After a poor Spring Training in 2020 followed up by a .180 average during the 60-game regular season, the D-backs infielder/outfielder knew something had to change.
Well, more than one thing.
"I changed a lot of things," Rojas said. "I changed my diet. I changed my sleep habits. I changed how hard I was lifting. I also started swinging a lot earlier. I started working with [D-backs hitting coaches] probably at the beginning of January -- a little bit in December but really picked it up in January. So instead of coming in for Spring Training like [it] used to happen, making those adjustments while playing games, now I can actually work on at-bats and fine-tune those things instead of making big tweaks while playing other competition."
Rojas' improved sleep has given him more energy and allowed him to wake up earlier in the morning.
And after receiving grief in the past for his diet from shortstop Nick Ahmed, Rojas has begun to follow Ahmed's dietary program.
It's early in camp, but the results so far have been encouraging.
Rojas has looked good defensively at shortstop and he's been mashing at the plate. On Thursday against the Angels, he hit his first homer of the spring. He followed that up with a two-homer game Friday night against the Reds.
This would be a good time for Rojas to put together an impressive spring, because it could set him up nicely for the season.
The D-backs have an opening at second base when Ketel Marte is playing center. There's opportunity to get at-bats as Ahmed's backup, and there's also a right-field job that will be open with Kole Calhoun expected to start the year on the injured list.

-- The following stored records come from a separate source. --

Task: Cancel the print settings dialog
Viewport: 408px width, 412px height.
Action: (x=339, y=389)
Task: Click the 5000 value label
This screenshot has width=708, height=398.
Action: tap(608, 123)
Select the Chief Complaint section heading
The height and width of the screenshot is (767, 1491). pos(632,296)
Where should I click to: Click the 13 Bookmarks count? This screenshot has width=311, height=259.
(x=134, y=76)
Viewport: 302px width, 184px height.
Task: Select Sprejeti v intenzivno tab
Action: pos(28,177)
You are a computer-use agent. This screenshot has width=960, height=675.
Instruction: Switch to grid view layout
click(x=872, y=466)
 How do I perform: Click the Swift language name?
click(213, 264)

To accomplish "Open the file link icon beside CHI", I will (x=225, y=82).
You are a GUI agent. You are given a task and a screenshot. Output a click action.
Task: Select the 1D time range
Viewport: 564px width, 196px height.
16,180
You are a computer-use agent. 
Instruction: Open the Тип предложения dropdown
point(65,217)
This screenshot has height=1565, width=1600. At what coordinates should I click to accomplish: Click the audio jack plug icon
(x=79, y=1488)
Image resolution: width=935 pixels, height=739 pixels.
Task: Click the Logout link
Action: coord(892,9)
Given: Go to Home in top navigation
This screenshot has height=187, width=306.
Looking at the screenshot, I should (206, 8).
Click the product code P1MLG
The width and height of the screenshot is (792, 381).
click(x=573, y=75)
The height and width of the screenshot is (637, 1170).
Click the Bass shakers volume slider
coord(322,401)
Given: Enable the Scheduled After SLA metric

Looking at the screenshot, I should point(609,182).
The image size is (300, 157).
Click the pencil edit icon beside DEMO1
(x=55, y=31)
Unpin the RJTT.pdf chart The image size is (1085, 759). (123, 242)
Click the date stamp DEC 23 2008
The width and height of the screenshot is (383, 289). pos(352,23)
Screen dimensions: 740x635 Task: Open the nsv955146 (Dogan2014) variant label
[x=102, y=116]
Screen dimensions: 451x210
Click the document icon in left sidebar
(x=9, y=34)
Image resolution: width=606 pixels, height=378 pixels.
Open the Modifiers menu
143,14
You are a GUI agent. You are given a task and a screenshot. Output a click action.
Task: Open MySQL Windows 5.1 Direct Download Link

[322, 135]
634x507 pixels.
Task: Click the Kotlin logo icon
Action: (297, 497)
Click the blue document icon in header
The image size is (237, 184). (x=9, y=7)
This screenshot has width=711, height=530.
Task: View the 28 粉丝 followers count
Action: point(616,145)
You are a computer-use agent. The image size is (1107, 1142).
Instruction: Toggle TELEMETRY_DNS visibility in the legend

"I think that it’s my job to compete and do the best I can," Rojas said. "Obviously there’s openings on the field, depending on where Ketel has to go and anything like that. So it’s my job to show that I can play and crack the lineup. It basically falls on my shoulders to show that I can compete against anybody we face."
Rojas' versatility on defense helps his chances of making the team. He can play second, third and shortstop, as well as both corners in the outfield.
Rojas' chief competition is Josh VanMeter, who can play the same positions but is not as good at short as Rojas. Both VanMeter and Rojas are left-handed hitters, so it's possible that the team would only carry one of them in a backup role.
"Once I got here in January and the coaches started arriving, me and [infield coach Tony Perezchica] have been going at it on the infield," Rojas said. "Second base and shortstop. Really trying to fine-tune those skills. Mostly at shortstop, because the thought behind that is trying to get my footwork and everything going at the hardest position on the infield, so that when I do move, if I do have to move to second or third or anywhere else on the infield, that I’ve mastered the hardest position. And it only gets a little easier moving to second and moving to third."
Part of the return for Zack Greinke at the Trade Deadline in 2019, Rojas played left, right and second base after being called up in August of that year. Last season, he added shortstop to the list, and he's played third in the Minors as well.